Aim of the exercise = Your reply should be one number: how many lines of the material contain the word "computer".

Record excerpts =
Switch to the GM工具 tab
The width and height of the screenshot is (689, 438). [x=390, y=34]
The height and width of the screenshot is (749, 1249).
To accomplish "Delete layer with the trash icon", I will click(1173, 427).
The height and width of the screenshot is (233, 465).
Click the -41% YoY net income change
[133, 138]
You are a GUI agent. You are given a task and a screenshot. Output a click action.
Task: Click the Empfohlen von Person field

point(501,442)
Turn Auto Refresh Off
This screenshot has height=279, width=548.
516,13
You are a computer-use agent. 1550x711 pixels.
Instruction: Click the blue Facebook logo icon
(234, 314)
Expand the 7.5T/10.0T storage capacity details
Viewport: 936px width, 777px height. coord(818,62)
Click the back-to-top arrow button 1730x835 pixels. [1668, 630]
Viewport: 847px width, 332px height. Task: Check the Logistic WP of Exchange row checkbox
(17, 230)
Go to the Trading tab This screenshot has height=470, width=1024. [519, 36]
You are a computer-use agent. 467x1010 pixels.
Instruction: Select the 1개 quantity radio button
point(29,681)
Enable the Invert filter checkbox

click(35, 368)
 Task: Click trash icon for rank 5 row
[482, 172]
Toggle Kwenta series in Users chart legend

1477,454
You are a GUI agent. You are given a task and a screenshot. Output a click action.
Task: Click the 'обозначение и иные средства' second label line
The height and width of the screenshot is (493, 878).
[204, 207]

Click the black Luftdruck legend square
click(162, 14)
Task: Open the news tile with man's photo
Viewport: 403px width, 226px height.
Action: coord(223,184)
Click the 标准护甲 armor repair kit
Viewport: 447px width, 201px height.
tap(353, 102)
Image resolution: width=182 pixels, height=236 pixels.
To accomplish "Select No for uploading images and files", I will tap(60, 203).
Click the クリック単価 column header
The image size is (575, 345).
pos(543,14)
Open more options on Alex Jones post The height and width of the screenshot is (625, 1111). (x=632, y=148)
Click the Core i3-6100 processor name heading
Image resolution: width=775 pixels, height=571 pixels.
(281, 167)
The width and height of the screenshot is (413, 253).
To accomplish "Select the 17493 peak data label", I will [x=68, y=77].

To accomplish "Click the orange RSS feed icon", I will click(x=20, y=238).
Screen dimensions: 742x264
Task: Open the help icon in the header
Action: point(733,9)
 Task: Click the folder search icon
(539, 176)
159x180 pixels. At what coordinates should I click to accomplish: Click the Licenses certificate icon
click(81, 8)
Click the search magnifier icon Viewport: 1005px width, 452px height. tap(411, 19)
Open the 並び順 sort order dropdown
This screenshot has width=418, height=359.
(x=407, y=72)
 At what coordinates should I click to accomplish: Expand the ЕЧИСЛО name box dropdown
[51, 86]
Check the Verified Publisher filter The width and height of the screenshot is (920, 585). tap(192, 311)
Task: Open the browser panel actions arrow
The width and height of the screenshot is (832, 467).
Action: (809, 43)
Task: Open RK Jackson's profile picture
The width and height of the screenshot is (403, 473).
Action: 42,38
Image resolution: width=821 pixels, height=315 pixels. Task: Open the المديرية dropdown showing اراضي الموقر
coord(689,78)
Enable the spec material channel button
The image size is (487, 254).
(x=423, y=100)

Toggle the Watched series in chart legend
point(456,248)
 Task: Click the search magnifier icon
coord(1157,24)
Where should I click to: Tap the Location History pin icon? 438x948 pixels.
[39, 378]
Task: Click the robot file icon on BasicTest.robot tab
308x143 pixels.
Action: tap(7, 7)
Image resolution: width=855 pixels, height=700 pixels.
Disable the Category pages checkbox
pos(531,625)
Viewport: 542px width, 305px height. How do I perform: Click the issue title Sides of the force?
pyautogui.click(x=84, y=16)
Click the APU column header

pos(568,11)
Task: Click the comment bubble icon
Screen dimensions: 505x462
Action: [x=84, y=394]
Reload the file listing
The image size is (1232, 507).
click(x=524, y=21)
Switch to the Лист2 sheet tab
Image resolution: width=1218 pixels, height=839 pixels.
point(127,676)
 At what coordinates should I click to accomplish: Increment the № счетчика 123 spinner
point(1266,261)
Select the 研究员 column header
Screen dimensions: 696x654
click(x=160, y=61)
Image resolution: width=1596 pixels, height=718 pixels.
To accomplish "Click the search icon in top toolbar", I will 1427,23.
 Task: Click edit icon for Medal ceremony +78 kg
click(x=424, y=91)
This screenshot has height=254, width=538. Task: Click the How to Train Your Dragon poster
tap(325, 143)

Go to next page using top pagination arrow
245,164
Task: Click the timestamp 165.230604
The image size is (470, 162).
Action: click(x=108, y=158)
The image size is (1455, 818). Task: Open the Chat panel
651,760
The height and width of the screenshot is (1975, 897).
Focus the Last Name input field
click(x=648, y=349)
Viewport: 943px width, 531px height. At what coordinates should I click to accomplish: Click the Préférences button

Output = 2